DIRECTIONS FOR THIS TASK:
Copy everything in the notice about the TIFA hearing bills from "TIFA HEARINGS: NOTICE" down to "area was located.".

DOCUMENT EXCERPT:
TIFA HEARINGS: NOTICE TO COUNTIES H.B. 4012, 4013 & 4318:
House Bills 4012, 4013, and 4318 (as passed by the House)
Sponsor: Representative Tom Meyer
House Committee: Commerce
Senate Committee: Economic Development, Small Business and Regulatory Affairs
Date Completed: 3-22-05
House Bills 4012, 4013 and 4318 would amend the Local Development Financing Act, the Tax Increment Finance Authority Act, and the downtown development authority Act, respectively, to require that notices of hearings be sent to the treasurer, clerk, and chairperson of the board of commissioners of the county in which a proposed authority or development area was located.
The requirements would apply beginning June 1, 2005.
Under the Acts, the governing body of a municipality may declare by resolution its intention to create and provide for the operation an authority. In the resolution of intent, the governing body must set a date for a public hearing on the adoption of a proposed resolution creating the authority and designating the boundaries of the authority district or districts. At least 20 days before the hearing, the governing body must mail notice of the hearing to the property taxpayers of record in a proposed authority district. The Tax Increment Finance Authority (TIFA) Act and the downtown development authority (DDA) Act also require the governing body to mail notice of the hearing at least 20 days in advance to the governing body of each taxing jurisdiction levying taxes that will be subject to capture if the authority is established and a tax increment financing plan is approved.

RAW DATA:

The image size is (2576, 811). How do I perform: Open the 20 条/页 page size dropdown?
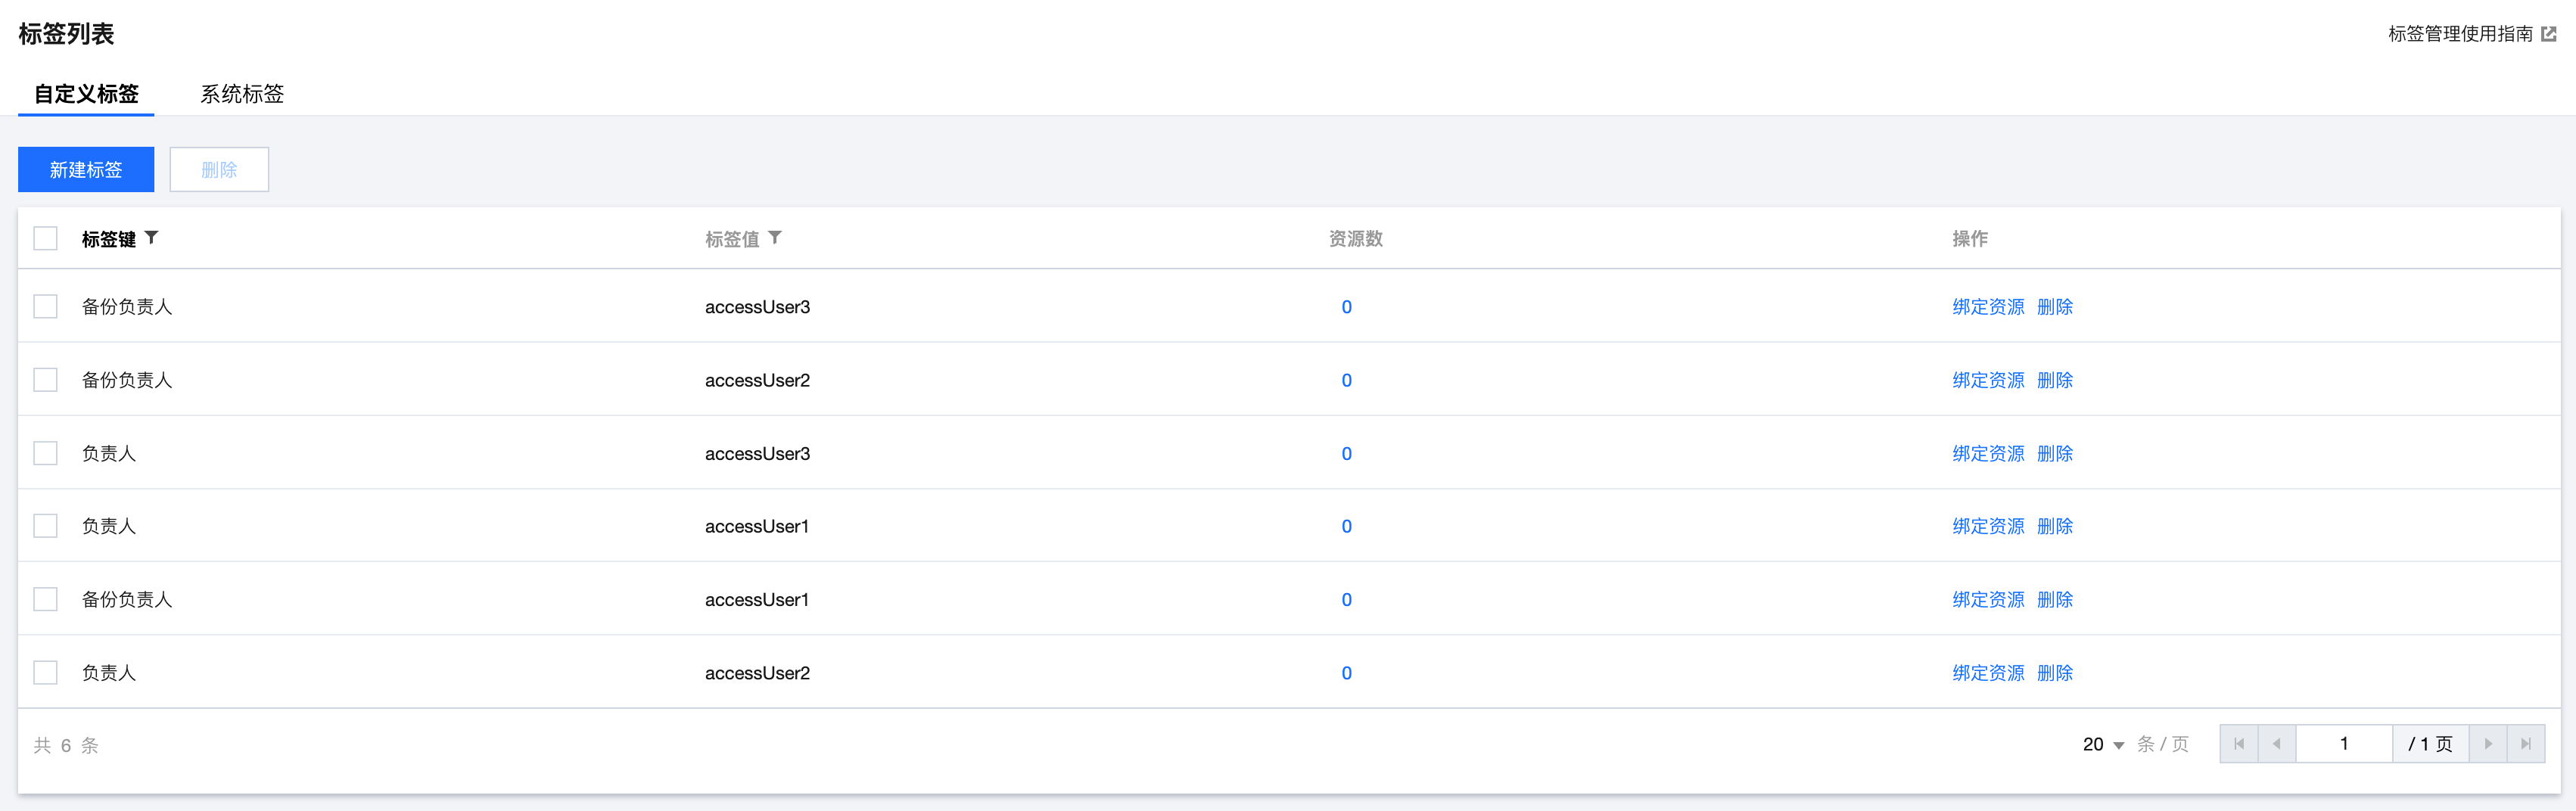point(2104,745)
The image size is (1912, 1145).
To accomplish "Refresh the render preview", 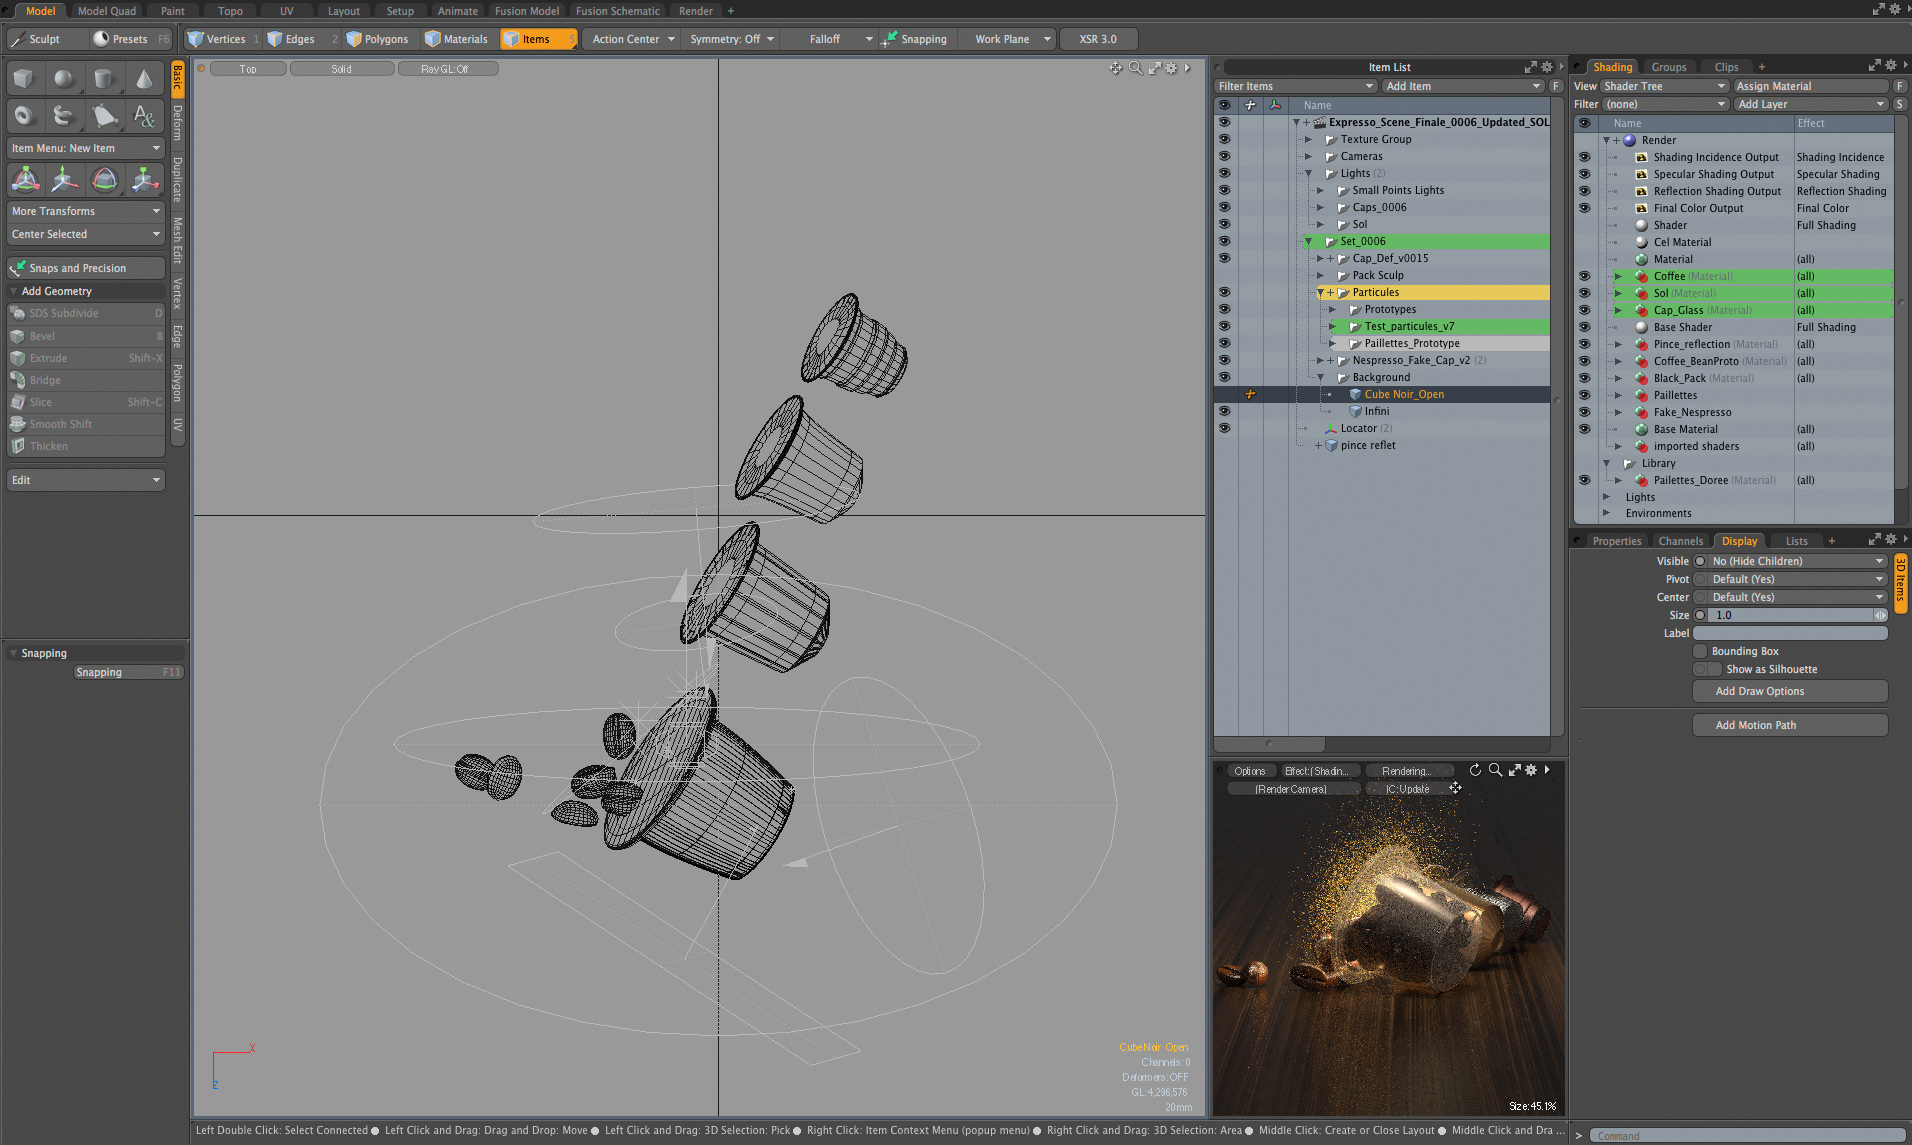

EXERCISE SOLUTION:
TIFA HEARINGS: NOTICE TO COUNTIES H.B. 4012, 4013 & 4318:
House Bills 4012, 4013, and 4318 (as passed by the House)
Sponsor: Representative Tom Meyer
House Committee: Commerce
Senate Committee: Economic Development, Small Business and Regulatory Affairs
Date Completed: 3-22-05
House Bills 4012, 4013 and 4318 would amend the Local Development Financing Act, the Tax Increment Finance Authority Act, and the downtown development authority Act, respectively, to require that notices of hearings be sent to the treasurer, clerk, and chairperson of the board of commissioners of the county in which a proposed authority or development area was located.